Le jeu d'ALOYS : Journal d'un cachalot II...LA SUITE !
( ...) Jonas Helmd vint le rejoindre.
- Tu voudrais me dire quelque chose ?
Les doigts de Dikhe effleurèrent longuement les reliefs de la toile.
- Pas pour l’instant. Continue ton histoire, s’il te plaît, Jonas.
L’autre respira un grand coup avant d’obtempérer.
- Ce que je voulais dire, c’était que les œuvres de Bernaerdt étaient similaires à celles de Wagner, si ce n’est que les siennes dégageaient quelque chose de plus… violent si tu veux mon sentiment, une certaine agressivité sous-jacente… J’ai eu, pour ma part, l’impression qu’on arrachait mes émotions au lieu de les stimuler. C’est un processus assez inhabituel en peinture.
Il attendit la réponse de son compagnon, lequel resta silencieux.
- J’étais face à des variantes de l’art d’un autre, des variantes bien meilleures que les originales mais l’œil de l’expert ne pouvait faire autrement que d’y voir une même pensée. Le public n’y a vu que du feu et je suis prêt à parier que mes confrères et les professeurs de l’académie eux-mêmes s’y sont laissés prendre.
- Seuls les trois compères de Mark Wagner ont soulevé le coin du voile.
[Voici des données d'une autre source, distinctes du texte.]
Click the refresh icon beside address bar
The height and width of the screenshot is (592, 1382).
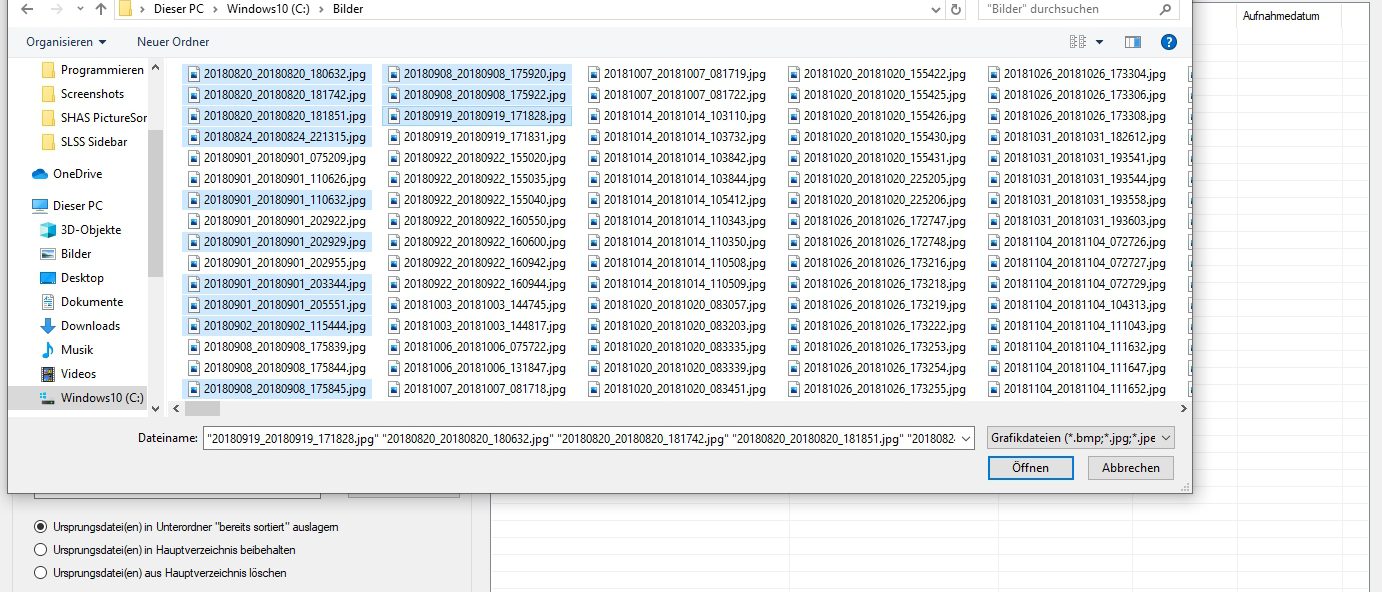pos(956,9)
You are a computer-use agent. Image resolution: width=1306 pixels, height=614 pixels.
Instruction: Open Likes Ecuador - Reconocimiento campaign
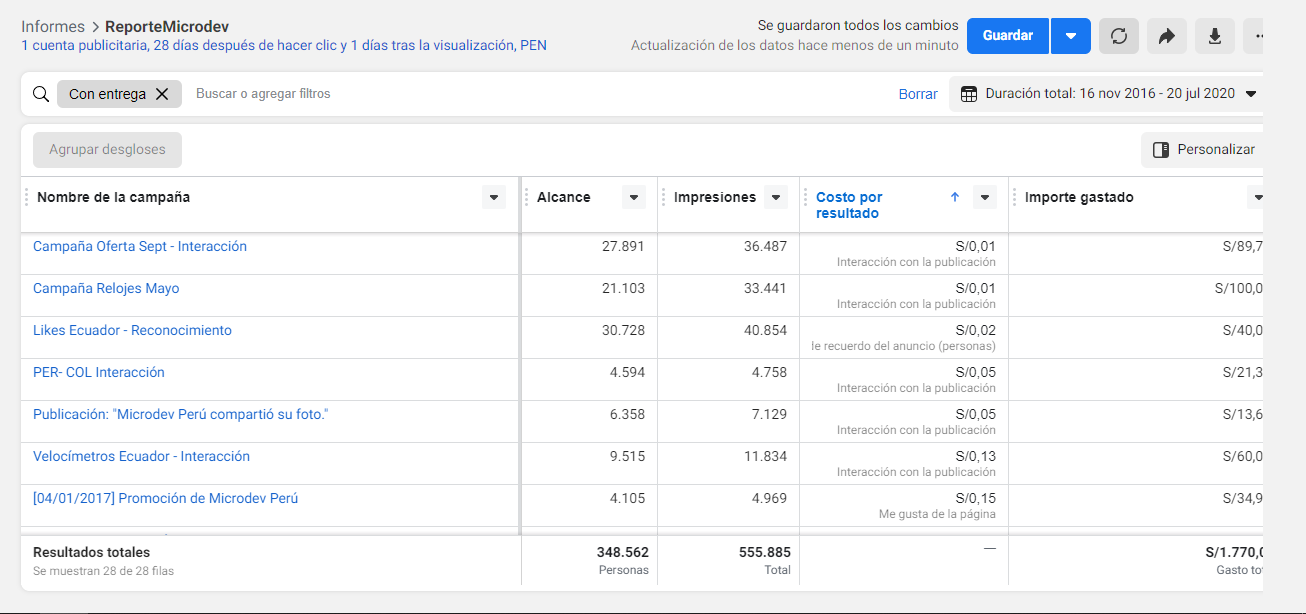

- Non, Tom, pas du tout. Enfin, je veux dire qu’ils l’ont peut-être découvert –sans doute même – mais ils se sont tus. Que pouvaient-ils dire ? Le ‘cachalot’ a piqué les toiles de notre ami Wagner dont personne n’a de nouvelles et s’en est inspiré pour produire des œuvres plus puissantes, peut-être les plus époustouflantes de ces dernières années ? Soyons sérieux.
Il happa deux coupes de champagne qu’un serveur présentait et en une tendit à Tom Dikhe.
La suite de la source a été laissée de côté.